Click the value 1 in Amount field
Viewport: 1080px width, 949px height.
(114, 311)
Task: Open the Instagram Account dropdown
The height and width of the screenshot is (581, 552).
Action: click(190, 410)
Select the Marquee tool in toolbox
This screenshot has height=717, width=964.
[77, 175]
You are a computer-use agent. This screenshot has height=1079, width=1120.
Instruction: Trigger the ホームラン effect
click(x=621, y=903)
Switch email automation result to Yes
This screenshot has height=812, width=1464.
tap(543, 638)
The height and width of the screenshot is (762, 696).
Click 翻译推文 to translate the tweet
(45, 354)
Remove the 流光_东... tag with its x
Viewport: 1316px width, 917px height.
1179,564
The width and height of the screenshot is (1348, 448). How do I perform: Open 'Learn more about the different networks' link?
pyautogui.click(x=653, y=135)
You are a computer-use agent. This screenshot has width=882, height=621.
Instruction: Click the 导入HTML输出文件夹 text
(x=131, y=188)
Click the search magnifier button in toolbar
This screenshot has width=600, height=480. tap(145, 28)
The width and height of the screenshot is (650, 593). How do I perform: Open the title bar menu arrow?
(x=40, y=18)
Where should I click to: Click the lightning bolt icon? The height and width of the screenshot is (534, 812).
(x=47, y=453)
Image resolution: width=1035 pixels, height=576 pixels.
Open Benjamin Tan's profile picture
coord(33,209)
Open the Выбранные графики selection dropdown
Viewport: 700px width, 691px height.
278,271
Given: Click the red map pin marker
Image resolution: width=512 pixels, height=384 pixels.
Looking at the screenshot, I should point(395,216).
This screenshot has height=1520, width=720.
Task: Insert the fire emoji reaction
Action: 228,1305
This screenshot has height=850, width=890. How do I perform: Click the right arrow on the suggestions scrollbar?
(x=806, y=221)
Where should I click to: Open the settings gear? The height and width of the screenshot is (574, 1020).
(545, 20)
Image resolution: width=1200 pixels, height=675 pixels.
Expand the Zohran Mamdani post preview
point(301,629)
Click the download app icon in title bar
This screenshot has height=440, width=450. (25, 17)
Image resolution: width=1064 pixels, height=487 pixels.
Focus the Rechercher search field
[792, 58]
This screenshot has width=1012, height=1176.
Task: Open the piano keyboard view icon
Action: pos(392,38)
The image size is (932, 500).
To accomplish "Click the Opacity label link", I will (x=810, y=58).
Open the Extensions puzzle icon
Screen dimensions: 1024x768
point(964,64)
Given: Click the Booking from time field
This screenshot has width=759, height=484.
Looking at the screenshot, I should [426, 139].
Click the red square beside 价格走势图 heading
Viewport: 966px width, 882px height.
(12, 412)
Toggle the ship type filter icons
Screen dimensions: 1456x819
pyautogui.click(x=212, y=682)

########

# Try it
Wherever the word "agent" occurs in the data, copy that whole line.

# Result of this exercise
You are a computer-use agent. This screenshot has height=1079, width=1120.
You are a computer-use agent. This screenshot has width=882, height=621.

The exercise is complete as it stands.